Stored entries
::::::::::

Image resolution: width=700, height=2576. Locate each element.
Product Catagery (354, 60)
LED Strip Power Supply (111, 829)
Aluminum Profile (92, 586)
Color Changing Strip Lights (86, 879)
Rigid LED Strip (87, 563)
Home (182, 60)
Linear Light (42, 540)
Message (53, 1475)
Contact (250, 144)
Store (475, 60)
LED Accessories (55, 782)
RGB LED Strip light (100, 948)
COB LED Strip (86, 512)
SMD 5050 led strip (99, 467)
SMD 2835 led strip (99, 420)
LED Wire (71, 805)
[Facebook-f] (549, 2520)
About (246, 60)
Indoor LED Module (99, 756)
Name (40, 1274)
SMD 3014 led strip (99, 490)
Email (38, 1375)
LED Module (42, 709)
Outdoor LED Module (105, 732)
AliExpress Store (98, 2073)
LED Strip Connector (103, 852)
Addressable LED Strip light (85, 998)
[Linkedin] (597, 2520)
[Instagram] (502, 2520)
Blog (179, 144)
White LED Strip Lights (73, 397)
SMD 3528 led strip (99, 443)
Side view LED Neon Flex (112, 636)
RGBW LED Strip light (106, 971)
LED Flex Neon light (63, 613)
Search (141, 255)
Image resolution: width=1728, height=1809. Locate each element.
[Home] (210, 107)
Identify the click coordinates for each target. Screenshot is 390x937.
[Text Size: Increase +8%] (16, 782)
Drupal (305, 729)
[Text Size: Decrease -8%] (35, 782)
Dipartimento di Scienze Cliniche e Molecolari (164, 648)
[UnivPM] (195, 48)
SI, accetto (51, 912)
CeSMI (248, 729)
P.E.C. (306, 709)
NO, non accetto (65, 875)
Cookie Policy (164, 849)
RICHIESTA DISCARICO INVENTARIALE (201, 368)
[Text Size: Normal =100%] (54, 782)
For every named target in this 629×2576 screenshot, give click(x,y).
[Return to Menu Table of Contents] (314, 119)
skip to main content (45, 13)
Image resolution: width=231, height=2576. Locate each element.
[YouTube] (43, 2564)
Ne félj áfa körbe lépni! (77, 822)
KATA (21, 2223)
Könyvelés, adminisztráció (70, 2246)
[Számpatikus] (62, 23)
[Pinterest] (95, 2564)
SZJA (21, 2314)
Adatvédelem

::::::::::

(Task):
Reproduce every line of the entries above, unchanged, from the very first one down to and including the line containing "Outdoor LED Module (105, 732)".

(Response box):
Image resolution: width=700, height=2576. Locate each element.
Product Catagery (354, 60)
LED Strip Power Supply (111, 829)
Aluminum Profile (92, 586)
Color Changing Strip Lights (86, 879)
Rigid LED Strip (87, 563)
Home (182, 60)
Linear Light (42, 540)
Message (53, 1475)
Contact (250, 144)
Store (475, 60)
LED Accessories (55, 782)
RGB LED Strip light (100, 948)
COB LED Strip (86, 512)
SMD 5050 led strip (99, 467)
SMD 2835 led strip (99, 420)
LED Wire (71, 805)
[Facebook-f] (549, 2520)
About (246, 60)
Indoor LED Module (99, 756)
Name (40, 1274)
SMD 3014 led strip (99, 490)
Email (38, 1375)
LED Module (42, 709)
Outdoor LED Module (105, 732)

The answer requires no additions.